Stored data:
********

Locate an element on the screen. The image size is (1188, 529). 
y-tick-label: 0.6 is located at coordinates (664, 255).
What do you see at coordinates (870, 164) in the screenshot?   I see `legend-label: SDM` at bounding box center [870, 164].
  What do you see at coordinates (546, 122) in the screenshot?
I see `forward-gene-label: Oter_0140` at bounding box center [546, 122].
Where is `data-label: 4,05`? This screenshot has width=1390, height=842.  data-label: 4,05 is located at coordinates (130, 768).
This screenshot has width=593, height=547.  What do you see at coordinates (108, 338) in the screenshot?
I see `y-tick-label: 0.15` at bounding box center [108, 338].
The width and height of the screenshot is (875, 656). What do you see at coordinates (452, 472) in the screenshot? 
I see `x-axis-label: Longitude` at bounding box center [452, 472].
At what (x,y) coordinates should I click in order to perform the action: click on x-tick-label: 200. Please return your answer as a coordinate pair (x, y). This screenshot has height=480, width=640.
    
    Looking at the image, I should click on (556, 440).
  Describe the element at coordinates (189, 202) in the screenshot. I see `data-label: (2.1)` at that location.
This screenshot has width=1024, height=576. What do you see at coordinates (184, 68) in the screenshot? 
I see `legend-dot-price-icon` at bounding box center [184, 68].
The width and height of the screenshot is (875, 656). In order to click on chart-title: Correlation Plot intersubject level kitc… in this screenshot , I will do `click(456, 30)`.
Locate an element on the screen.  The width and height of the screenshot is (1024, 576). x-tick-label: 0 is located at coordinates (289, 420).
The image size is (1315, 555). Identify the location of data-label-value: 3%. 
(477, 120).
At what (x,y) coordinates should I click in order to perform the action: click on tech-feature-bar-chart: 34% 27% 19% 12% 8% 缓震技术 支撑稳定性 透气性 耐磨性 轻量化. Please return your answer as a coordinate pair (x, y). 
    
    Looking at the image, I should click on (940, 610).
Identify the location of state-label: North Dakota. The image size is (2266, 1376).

********

Exercise brief
Put the rows into a JSON list of strings, starting at the first line and ending at the line that contains "center [452, 472].", with both of those lines included. Give one string per line and omit blank lines.

Task output
[
  "Locate an element on the screen. The image size is (1188, 529). ",
  "y-tick-label: 0.6 is located at coordinates (664, 255).",
  "What do you see at coordinates (870, 164) in the screenshot?   I see `legend-label: SDM` at bounding box center [870, 164].",
  "  What do you see at coordinates (546, 122) in the screenshot?",
  "I see `forward-gene-label: Oter_0140` at bounding box center [546, 122].",
  "Where is `data-label: 4,05`? This screenshot has width=1390, height=842.  data-label: 4,05 is located at coordinates (130, 768).",
  "This screenshot has width=593, height=547.  What do you see at coordinates (108, 338) in the screenshot?",
  "I see `y-tick-label: 0.15` at bounding box center [108, 338].",
  "The width and height of the screenshot is (875, 656). What do you see at coordinates (452, 472) in the screenshot? ",
  "I see `x-axis-label: Longitude` at bounding box center [452, 472]."
]